Марина Савранская: Советская власть была одним из главных заказчиков и спонсоров искусства. А есть простая идея: кто платит за музыку, тот ее и выбирает. И вот эта старая манера осталась: мы заказываем эти спектакли, эти книги, и мы же еще и управляем содержанием, потому что мы за это платим. И это тоже чувствуется в современной власти, когда нам начинают объяснять, почему тот или иной спектакль должен выглядеть так или иначе: потому что он ставится в государственном театре, который получает государственные деньги (хотя они не государственные, а наши с вами).

Сергей Медведев: Это деньги налогоплательщиков.

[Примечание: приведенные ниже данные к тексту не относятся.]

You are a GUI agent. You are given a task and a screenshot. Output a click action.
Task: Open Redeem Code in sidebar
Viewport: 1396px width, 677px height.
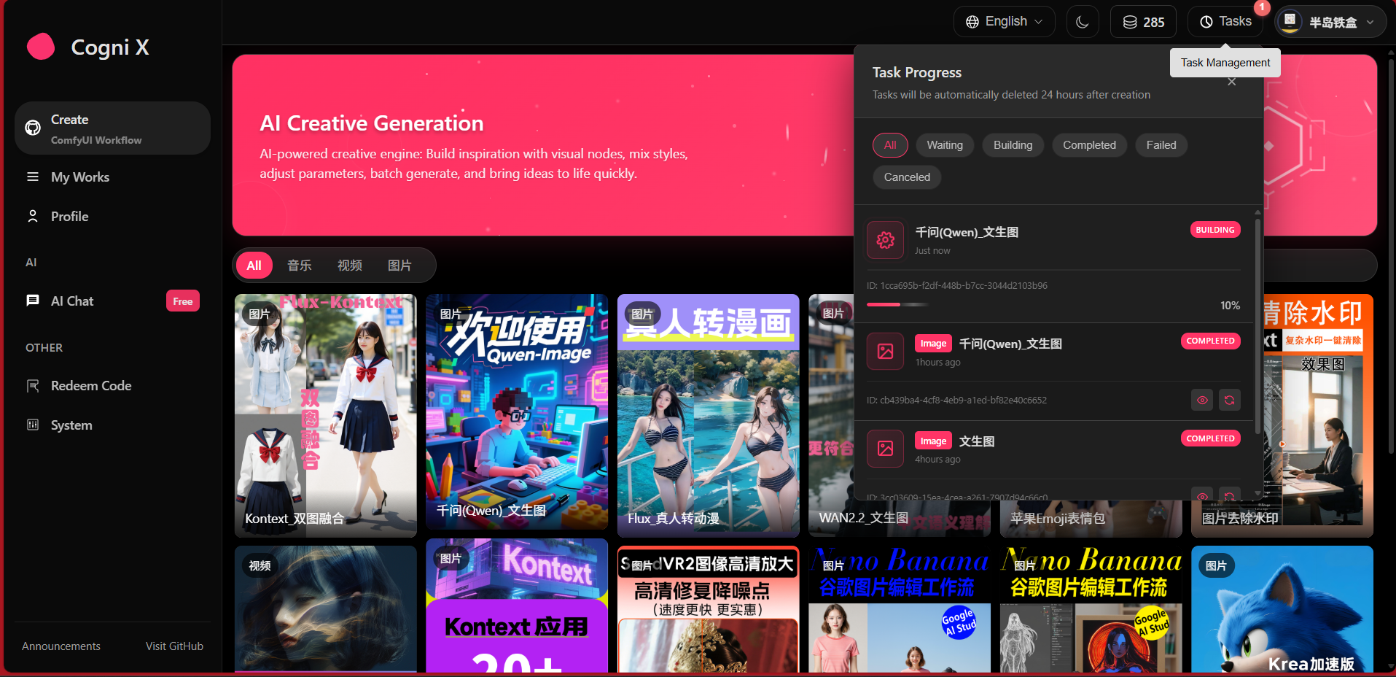pyautogui.click(x=91, y=386)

Борис Беленкин: Есть пример, когда мы из сегодня возвращаемся во вчера и обратно в сегодня, – это наше нынешнее законодательство. В отличие от цензуры, скрывавшейся в советскую эпоху, сегодня эта цензура появляется в законе – закон о гостайне, закон об экстремизме и так далее. То же самое с общественными организациями. Это происходит достаточно откровенно, и когда ты публикуешься, у тебя опять включается самоцензура: значит, здесь я прохожу по экстремизму, здесь я затрагиваю государственную тайну, здесь – оскорбление власти и так далее. Здесь мы, безусловно, видим и возвращение, и исправление издержек свободы. Может быть, в этом смысле наша выставка довольно страшна: мы как бы предоставляем власти возможность – учитесь, как было. Как у Галича: " Бродит Кривда с полосы на полосу,//Делится с соседской Кривдой опытом"…

Сергей Медведев: А, вообще, можно вспомнить в истории России период свободы слова?

Борис Беленкин: Да!

Сергей Медведев: Это только 90-е годы?

Борис Беленкин: Нет, еще восемь месяцев 1917 года. А потом – идут большевики – и, ох, как стали вспоминать царизм в первые же месяцы!